- **Stored data**
== == ==

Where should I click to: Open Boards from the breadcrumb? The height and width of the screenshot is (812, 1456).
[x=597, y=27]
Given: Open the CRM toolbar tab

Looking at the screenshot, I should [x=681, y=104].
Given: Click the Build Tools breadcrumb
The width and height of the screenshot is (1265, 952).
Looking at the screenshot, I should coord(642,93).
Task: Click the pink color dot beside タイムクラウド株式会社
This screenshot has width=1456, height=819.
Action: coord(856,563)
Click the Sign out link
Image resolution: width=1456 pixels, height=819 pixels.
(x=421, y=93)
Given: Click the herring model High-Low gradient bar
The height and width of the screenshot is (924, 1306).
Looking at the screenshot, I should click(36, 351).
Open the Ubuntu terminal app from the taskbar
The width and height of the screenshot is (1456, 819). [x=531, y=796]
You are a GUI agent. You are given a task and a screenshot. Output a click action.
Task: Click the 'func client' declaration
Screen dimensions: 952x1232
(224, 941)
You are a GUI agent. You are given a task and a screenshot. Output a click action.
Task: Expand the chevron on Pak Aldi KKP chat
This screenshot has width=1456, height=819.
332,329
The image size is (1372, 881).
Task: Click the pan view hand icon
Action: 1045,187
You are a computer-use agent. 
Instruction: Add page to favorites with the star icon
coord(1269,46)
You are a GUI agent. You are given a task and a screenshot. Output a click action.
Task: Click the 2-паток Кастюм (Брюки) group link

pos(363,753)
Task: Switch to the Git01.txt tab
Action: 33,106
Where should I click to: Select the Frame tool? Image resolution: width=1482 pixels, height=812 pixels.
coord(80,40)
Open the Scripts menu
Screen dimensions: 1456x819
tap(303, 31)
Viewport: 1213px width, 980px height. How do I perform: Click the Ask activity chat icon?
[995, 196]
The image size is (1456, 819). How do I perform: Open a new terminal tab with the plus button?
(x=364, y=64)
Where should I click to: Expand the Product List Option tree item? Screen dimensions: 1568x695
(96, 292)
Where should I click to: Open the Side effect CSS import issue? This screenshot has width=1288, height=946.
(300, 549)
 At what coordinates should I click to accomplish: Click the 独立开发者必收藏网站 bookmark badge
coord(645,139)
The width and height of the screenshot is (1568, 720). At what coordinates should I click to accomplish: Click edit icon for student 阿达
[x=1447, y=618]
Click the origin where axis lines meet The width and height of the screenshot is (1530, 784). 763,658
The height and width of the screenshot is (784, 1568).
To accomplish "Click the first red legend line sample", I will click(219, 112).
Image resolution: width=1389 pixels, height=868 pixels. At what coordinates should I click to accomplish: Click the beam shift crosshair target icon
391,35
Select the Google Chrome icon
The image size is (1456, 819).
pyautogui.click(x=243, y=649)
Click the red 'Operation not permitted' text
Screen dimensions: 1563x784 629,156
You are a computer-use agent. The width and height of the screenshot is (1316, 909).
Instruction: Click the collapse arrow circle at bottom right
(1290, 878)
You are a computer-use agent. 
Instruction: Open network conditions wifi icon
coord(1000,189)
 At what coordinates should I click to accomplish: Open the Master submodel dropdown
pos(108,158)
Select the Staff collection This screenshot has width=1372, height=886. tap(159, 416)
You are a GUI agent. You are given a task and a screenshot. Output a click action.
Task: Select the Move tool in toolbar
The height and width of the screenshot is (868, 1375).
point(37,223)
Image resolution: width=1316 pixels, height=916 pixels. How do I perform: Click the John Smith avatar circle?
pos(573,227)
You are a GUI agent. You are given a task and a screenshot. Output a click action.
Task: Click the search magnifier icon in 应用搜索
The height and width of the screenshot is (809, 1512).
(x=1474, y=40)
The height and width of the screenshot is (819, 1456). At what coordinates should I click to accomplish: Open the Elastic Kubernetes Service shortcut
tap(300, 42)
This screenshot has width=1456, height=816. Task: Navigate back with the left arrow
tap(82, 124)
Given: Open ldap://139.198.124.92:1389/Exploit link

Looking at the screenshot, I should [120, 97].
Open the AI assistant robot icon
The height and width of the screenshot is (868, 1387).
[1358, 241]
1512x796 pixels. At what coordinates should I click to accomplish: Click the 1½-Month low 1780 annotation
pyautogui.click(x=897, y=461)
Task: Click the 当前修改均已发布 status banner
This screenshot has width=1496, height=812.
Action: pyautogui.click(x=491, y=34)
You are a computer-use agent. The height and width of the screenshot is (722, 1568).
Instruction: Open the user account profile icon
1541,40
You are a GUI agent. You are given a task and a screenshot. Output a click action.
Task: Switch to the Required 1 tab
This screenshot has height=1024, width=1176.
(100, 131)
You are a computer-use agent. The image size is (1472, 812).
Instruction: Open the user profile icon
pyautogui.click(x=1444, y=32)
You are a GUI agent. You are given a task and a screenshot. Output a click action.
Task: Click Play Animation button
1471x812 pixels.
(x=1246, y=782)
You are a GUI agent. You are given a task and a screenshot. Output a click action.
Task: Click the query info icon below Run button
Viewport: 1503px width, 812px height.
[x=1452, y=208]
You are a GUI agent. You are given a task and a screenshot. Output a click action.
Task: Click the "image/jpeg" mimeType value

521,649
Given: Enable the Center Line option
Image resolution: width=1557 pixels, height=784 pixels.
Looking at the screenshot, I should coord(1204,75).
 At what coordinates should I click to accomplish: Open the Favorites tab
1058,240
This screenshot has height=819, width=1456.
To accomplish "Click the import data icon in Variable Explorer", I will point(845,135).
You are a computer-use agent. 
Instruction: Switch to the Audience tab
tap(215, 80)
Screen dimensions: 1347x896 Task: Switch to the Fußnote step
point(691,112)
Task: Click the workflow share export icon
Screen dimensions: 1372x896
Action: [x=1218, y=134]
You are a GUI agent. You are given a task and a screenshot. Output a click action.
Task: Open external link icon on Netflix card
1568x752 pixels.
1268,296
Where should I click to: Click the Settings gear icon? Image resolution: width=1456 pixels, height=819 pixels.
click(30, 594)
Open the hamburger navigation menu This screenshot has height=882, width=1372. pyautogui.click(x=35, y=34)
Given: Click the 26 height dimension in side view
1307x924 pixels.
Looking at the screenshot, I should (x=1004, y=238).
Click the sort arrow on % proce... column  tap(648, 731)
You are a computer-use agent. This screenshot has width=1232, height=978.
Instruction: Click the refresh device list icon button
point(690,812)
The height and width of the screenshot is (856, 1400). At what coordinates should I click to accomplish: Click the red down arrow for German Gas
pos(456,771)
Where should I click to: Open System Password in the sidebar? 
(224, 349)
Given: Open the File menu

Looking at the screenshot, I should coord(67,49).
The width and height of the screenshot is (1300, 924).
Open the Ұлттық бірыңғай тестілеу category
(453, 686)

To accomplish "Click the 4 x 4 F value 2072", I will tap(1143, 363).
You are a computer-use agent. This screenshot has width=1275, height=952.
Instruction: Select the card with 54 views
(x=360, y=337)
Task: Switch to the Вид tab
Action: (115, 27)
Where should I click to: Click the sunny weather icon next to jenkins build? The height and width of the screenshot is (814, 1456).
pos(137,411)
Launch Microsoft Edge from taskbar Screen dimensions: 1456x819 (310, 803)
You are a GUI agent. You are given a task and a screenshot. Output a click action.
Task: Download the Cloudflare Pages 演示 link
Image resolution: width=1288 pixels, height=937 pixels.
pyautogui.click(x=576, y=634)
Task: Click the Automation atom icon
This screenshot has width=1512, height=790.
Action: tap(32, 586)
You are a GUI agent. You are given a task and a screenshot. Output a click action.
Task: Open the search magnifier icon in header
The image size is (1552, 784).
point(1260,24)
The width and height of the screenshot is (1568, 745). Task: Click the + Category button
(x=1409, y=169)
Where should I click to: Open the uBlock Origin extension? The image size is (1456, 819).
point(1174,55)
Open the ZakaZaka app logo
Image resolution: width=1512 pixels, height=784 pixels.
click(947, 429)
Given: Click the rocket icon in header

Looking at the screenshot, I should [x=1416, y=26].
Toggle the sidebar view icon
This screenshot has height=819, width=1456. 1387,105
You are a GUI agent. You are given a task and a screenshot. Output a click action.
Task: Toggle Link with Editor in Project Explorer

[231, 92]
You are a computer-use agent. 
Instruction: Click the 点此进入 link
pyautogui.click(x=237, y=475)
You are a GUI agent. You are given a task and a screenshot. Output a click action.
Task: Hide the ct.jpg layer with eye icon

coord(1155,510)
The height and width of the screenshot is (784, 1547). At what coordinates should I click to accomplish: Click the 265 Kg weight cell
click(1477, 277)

== == ==

- **Your task**
Take from the entries every line that has the string "magnifier".

- **Result for this exercise**
Task: Click the search magnifier icon in 应用搜索
Task: Open the search magnifier icon in header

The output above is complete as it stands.